According to Simpson, a primary goal of the course was to expose non-art majors to labs and studios in the College of Arts and Architecture. While the course was open to undergraduates in any major, the majority were engineering students.

“The idea is making for anyone and everyone,” he said. “We were purposeful with the title, and also with where the lectures were held [Stuckeman Family Building]. If nothing else, students in the class will get into another building, and see what happens beyond their visual arts and engineering classrooms.”

Shaffer agreed, noting the instructors wanted to communicate that there is a strong community of makers already at work on the University Park campus. “Different disciplines have different making facilities that could change and/or enhance what and how people make,” he explained. “The class strived to expand students’ ideas about making, enhance their making practices through historical and technical lectures and workshops, and put them in situations where they were learning how to make new things with tools and materials that are new to them — often under the influence of students from the other side of campus.”
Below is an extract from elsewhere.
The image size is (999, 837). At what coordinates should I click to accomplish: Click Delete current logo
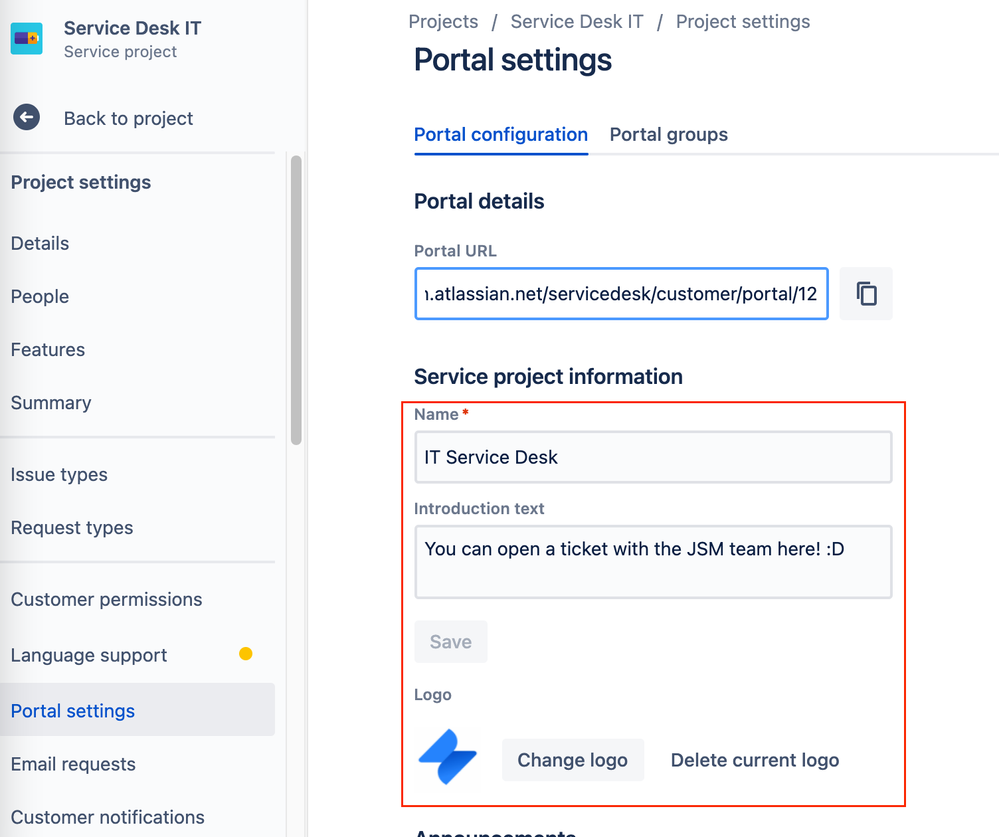coord(754,760)
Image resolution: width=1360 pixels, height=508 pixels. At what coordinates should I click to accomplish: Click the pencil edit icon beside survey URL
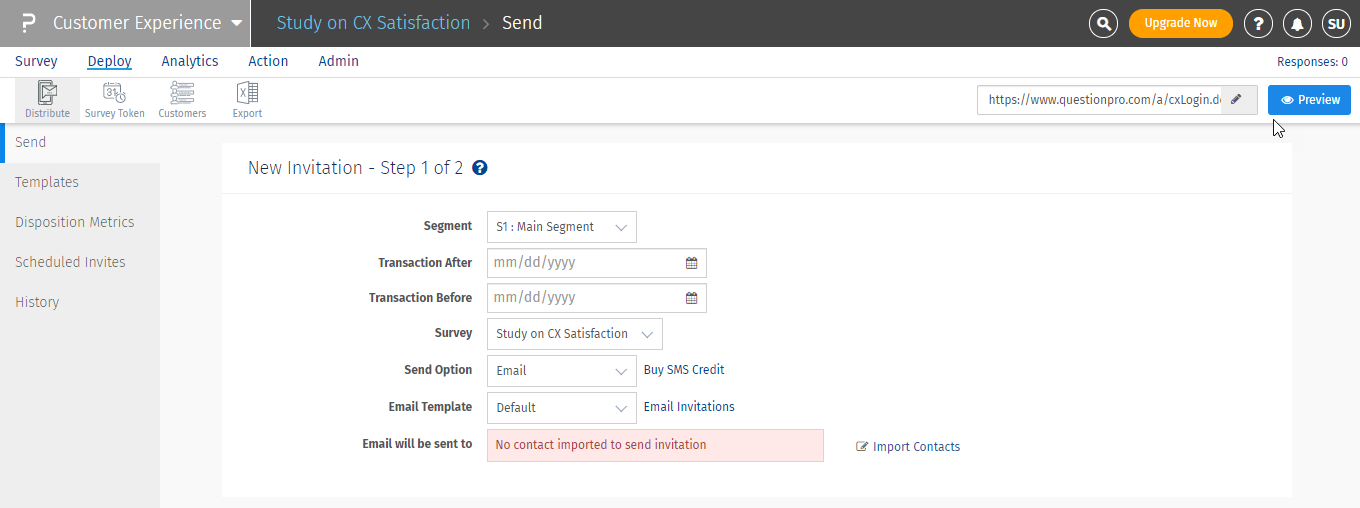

Shaffer said an engineering student in the class was inspired by the “making mindset” to teach herself how to knit via YouTube tutorials — and soon after became an active member of the Penn State Knitting Club. “This type of exposure — to new making processes, the vast making potential of the internet, student empowerment through making, and community building — is exactly what we were hoping for when we put the class together.”

A student uses a software program that allows him to print objects, such as those shown, using a 3D printer. The printer is located on the back corner of the table.  Credit: Stephanie Swindle Thomas / Penn StateCreative Commons

Knochel and his colleagues want to expand the “making for the masses” concept beyond Arts and Architecture and Engineering — even beyond Penn State. “Our intention is to forward the notion that while everyone may not make a living as a designer, everyone has the capacity to use design in their lives.”

Knochel, Lauerman and Meisel will continue to pilot the mobile makerspace — which will ultimately include seven stations — throughout the summer. It will also include a rolling gallery highlighting eccentric and esoteric open-source objects 3D-printed in a range of materials, from bioplastic to titanium to locally sourced clay. They plan to take the finished product on the road to Penn State campus events at Abington, Greater Allegheny and Mont Alto, as well as University Park.

“Our NSF funding allows us to explore whether we can harness our excitement as interdisciplinary faculty in digital fabrication, like 3D printing, in a curriculum and mobile classroom, and then inspire that same excitement in students,” said Knochel. “The best part of the research will be to see Penn Staters use the project in ways that we have not imagined.”